Fabrizio del Wrongo writes:
“You have suffered a great deal, sir?” said Franz inquiringly.
Sinbad started and looked fixedly at him, as he replied, “What makes you suppose so?”
“Everything,” answered Franz, — “your voice, your look, your pallid complexion, and even the life you lead.”
“I? — I live the happiest life possible, the real life of a pasha. I am king of all creation. I am pleased with one place, and stay there; I get tired of it, and leave it; I am free as a bird and have wings like one; my attendants obey my slightest wish. Sometimes I amuse myself by delivering some bandit or criminal from the bonds of the law. Then I have my mode of dispensing justice, silent and sure, without respite or appeal, which condemns or pardons, and which no one sees. Ah, if you had tasted my life, you would not desire any other, and would never return to the world unless you had some great project to accomplish there.”

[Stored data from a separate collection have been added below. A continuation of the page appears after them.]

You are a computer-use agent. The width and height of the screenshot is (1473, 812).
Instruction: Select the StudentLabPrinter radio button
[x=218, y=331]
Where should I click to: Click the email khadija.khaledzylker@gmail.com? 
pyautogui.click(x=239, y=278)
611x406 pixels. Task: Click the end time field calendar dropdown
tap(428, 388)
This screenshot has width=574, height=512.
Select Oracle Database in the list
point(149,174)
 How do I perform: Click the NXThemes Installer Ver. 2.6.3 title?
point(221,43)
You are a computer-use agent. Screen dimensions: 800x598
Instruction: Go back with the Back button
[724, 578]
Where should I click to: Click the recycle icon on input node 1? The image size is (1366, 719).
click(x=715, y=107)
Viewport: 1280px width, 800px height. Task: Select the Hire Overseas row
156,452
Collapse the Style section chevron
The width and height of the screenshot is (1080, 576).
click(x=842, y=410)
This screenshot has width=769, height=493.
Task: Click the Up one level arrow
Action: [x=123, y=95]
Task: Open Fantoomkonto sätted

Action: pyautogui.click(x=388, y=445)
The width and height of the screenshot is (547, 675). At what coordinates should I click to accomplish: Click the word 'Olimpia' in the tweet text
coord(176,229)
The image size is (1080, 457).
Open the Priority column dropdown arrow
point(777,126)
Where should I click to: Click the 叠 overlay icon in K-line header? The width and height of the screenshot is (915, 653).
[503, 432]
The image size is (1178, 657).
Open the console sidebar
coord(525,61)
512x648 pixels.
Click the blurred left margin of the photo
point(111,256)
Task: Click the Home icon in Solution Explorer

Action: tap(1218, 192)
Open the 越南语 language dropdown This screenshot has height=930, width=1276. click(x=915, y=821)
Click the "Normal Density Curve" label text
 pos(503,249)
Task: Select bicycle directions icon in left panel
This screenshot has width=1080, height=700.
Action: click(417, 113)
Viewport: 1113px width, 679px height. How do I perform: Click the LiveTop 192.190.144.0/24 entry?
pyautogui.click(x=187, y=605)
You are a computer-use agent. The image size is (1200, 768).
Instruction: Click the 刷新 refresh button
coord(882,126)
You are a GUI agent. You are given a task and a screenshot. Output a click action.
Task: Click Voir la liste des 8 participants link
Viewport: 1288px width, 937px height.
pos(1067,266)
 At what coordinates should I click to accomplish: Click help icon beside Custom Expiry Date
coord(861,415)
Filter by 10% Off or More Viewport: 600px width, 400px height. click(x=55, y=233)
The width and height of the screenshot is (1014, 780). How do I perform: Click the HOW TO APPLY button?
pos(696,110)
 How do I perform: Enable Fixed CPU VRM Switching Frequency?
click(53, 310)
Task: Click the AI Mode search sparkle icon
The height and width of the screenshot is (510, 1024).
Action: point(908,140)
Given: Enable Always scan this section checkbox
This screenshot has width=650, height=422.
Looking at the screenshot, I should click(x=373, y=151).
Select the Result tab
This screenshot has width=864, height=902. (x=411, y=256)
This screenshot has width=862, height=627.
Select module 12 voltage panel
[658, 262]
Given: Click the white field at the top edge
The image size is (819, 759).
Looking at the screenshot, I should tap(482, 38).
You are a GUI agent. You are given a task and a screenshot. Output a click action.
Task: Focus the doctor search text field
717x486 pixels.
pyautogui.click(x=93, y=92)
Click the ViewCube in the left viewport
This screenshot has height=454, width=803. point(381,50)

“Revenge, for instance!” observed Franz.
The unknown fixed on the young man one of those looks which penetrate into the depth of the heart and thoughts. “And why revenge?” he asked.
“Because,” replied Franz, “you seem to me like a man who, persecuted by society, has a fearful account to settle with it.”
“Ah,” responded Sinbad, laughing with his singular laugh which displayed his white and sharp teeth. “You have not guessed rightly. Such as you see me I am, a sort of philosopher, and one day perhaps I shall go to Paris to rival Monsieur Appert, and the little man in the blue cloak.”
“And will that be the first time you ever took that journey?”
“Yes; it will. I must seem to you by no means curious, but I assure you that it is not my fault I have delayed it so long — it will happen one day or the other.”
“And do you propose to make this journey very shortly?”
“I do not know; it depends on circumstances which depend on certain arrangements.”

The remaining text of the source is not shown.